This mod adds a latched footswitch mode to Tera Echo, a counterpart of holding your foot on the pedal. After stomping on the switch for a few seconds, the pedal goes into the "freeze" mode just like when holding it down all the time. It frees your foot up to do other things. Liked by synth afficionados.
I was asked to do a latch mod on a Boss pedal, a thing people already did in a different way: by using a latching footswitch, either added to the pedal itself or external. Both ways required drilling of the pedal's enclosure - which would mean it can't be restored to the original condition should it magically reach the Super-Duper-Unobtainium-Mojo-Vintage-Cult-Following-Yadda-Yadda status bringing up hundreds or thousands on Reverb. Not really a thing with mass-produced pedals, but still, thinking a few decades down the line. So, I decided the mod has to be 1) reversible, 2) invisible. At first I tried using a latching reed switch and a magnet, but this proved problematic as the reed switch needs different magnet orientations for the on and off action. Seeing this ain't gonna work, I went for electronic solution.
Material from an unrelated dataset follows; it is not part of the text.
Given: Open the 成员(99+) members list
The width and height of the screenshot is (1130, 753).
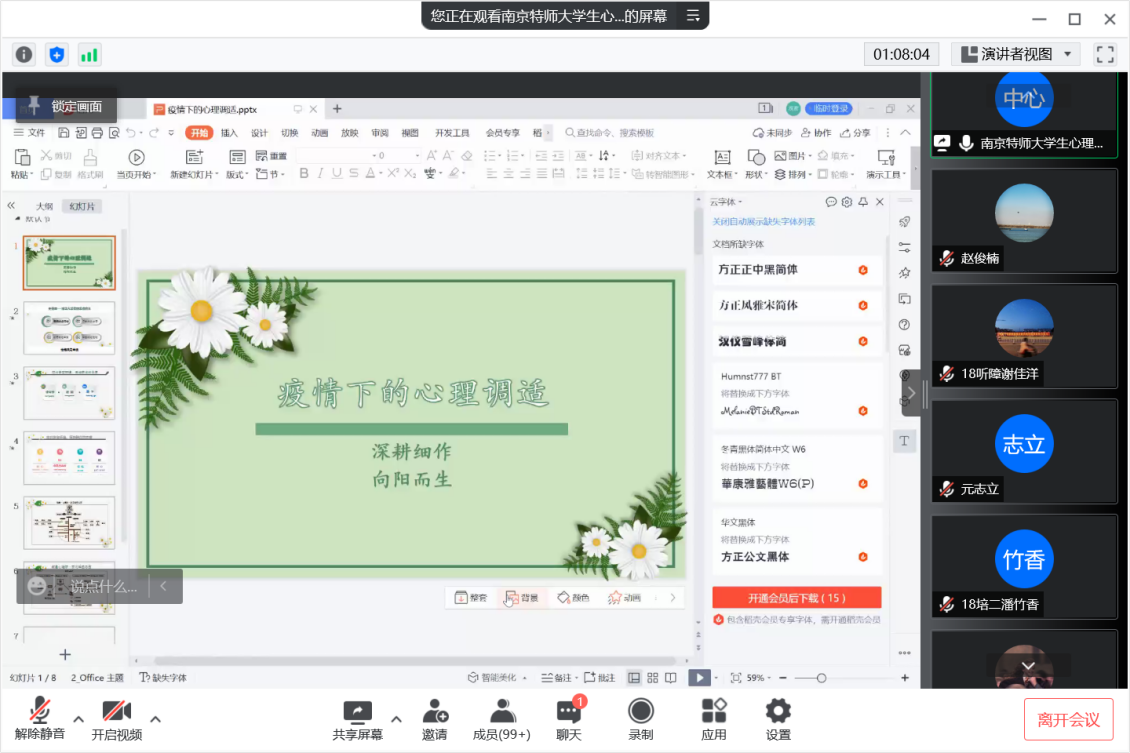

I did some research for latching switches and finally found a circuit based on two NAND gates forming a RS trigger, with RC circuits on the inputs, with different time constants for resetting and setting. I tried that with a 74HC00 (HC because I was dealing with 3.3V on VCC), got it to work, then went through a bunch of "what ifs"... like, can I build it with discrete transistors and diodes? This turned out utterly simple on a breadboard, and it worked after a bunch of tweaks, so I brought on my friend's Protel 99SE (call me old school! I was going to use it to learn the basics of Altium Designer, and it turned out the other way, with learning AD first and then Protel). I designed and etched a little PCB with surface mount parts, soldered it and it didn't want to work... Stray capacitances? EMI? Different part parameters? Not sure, but I modified the circuit some more to get it going and it works nicely now.